In that tradition, New England governments made routine use of coastal islands to isolate patients and to protect the mainland populations from potential contagion and epidemics.

Here are seven islands, once home to island castaways in New England.

Rainsford Island

Tiny Rainsford Island in Boston Harbor may get even tinier as rising seas threaten to cut it in two. But at one time its eleven acres held a quarantine hospital, an almshouse, a reformatory and a pauper’s graveyard. The quarantine hospital moved to Rainsford in 1737 from nearby Spectacle Island. A smallpox hospital was added to Rainsford in 1832.

Even as public health practices improved and vaccines for many communicable diseases became available, the island continued as an offshore dumping ground for delinquents, unwed mothers, the indigent, the mentally ill—in other words, society’s undesirables.

Today, according to a recent Boston Globe article, the island still holds the remains of 1,777 of “Boston’s poor, diseased, and unwanted from Colonial times to the dawn of the 20th century.”

▶ [Supplied information]
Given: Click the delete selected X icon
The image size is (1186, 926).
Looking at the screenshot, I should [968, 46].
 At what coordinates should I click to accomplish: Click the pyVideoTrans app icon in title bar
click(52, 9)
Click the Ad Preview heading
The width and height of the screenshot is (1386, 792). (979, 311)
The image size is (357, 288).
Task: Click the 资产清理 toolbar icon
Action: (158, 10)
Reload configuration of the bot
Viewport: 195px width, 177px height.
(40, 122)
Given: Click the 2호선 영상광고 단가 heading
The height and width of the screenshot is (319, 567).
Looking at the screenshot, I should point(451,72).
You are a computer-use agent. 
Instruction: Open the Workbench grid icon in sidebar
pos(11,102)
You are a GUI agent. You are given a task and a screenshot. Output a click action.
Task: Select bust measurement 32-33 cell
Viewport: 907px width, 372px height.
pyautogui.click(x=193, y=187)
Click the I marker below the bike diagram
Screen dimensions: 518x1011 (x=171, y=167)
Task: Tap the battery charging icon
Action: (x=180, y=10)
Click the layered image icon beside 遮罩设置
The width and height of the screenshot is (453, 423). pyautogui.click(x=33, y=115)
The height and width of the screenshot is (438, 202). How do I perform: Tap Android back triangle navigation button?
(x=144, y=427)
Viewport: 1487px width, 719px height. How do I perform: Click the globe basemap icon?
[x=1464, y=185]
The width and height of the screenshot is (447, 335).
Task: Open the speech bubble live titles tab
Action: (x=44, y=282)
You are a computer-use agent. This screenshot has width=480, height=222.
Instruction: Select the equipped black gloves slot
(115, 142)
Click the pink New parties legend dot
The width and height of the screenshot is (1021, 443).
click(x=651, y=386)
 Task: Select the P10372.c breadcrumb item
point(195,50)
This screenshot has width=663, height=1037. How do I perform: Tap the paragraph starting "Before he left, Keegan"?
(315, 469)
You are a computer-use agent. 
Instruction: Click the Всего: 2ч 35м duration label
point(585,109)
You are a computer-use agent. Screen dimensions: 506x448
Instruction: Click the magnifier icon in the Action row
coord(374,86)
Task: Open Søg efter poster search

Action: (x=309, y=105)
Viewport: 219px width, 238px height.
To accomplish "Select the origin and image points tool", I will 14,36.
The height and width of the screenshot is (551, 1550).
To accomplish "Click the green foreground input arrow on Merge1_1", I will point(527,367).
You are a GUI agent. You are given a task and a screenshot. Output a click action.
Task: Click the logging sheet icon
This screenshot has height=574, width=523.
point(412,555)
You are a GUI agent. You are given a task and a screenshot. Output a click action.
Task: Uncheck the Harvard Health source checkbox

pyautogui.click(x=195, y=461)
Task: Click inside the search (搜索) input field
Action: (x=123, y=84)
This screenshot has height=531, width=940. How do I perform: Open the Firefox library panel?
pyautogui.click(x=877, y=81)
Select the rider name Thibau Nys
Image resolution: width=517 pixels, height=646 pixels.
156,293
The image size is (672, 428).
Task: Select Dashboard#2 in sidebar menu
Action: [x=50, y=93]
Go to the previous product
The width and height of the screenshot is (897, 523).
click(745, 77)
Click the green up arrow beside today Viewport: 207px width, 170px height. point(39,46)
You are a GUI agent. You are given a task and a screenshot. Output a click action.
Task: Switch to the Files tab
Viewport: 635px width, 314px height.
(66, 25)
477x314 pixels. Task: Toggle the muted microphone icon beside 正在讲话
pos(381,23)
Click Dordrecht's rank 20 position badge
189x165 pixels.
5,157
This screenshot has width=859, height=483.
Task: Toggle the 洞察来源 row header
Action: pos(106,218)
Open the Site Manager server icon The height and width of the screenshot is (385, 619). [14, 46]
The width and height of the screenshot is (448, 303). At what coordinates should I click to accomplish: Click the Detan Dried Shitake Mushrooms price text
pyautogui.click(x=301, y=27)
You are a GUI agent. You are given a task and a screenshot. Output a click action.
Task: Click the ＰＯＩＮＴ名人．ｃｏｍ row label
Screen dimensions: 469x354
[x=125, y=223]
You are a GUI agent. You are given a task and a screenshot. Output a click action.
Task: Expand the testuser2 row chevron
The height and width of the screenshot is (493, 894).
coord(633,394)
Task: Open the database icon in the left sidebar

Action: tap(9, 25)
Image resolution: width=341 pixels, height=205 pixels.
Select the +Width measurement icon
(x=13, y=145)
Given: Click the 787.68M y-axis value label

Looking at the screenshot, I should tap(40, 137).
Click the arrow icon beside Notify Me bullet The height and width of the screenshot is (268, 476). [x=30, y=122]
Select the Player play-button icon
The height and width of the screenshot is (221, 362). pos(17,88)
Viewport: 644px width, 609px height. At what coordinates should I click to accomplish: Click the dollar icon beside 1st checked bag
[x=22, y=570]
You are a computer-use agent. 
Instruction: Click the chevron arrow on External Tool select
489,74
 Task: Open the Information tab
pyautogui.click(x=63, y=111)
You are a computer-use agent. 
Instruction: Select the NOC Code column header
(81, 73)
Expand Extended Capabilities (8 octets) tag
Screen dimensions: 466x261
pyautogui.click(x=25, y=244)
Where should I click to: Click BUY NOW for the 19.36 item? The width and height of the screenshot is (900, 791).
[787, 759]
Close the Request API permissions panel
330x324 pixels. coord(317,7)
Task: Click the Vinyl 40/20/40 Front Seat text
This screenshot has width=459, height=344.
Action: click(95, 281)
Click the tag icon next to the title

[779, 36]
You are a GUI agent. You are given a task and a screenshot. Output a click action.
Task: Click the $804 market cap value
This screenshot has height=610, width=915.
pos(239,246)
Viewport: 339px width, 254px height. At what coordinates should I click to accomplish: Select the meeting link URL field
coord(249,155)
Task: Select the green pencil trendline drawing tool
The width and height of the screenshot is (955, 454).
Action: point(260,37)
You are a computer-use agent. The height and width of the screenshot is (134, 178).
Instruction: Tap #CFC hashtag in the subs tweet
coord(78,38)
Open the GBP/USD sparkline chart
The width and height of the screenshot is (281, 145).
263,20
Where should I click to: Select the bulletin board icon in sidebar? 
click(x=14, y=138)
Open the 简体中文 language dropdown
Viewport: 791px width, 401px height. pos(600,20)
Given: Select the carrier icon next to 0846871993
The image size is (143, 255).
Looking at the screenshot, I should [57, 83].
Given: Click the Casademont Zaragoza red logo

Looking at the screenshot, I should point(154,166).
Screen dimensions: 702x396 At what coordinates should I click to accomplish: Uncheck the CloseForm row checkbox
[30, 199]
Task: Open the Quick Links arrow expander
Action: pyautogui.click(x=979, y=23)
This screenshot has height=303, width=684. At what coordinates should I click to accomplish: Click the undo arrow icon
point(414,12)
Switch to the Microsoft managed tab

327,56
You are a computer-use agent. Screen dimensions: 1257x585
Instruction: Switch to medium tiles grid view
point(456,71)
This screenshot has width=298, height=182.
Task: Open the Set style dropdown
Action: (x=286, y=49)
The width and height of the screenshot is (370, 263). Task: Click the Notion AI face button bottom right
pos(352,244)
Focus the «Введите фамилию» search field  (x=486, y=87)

▶ [Activity list]
[1] According to the passage on New England quarantine islands, why did New England governments use coastal islands? Answer in one to three sentences.
[2] From the passage on New England quarantine islands, return the text starting with "In that tradition, New" and going on through "contagion and epidemics.".
You won't need the items for any of this.

▶ [Answer set]
[1] They used the islands to isolate patients. This kept mainland populations safe from possible contagion and epidemics.

[2]
In that tradition, New England governments made routine use of coastal islands to isolate patients and to protect the mainland populations from potential contagion and epidemics.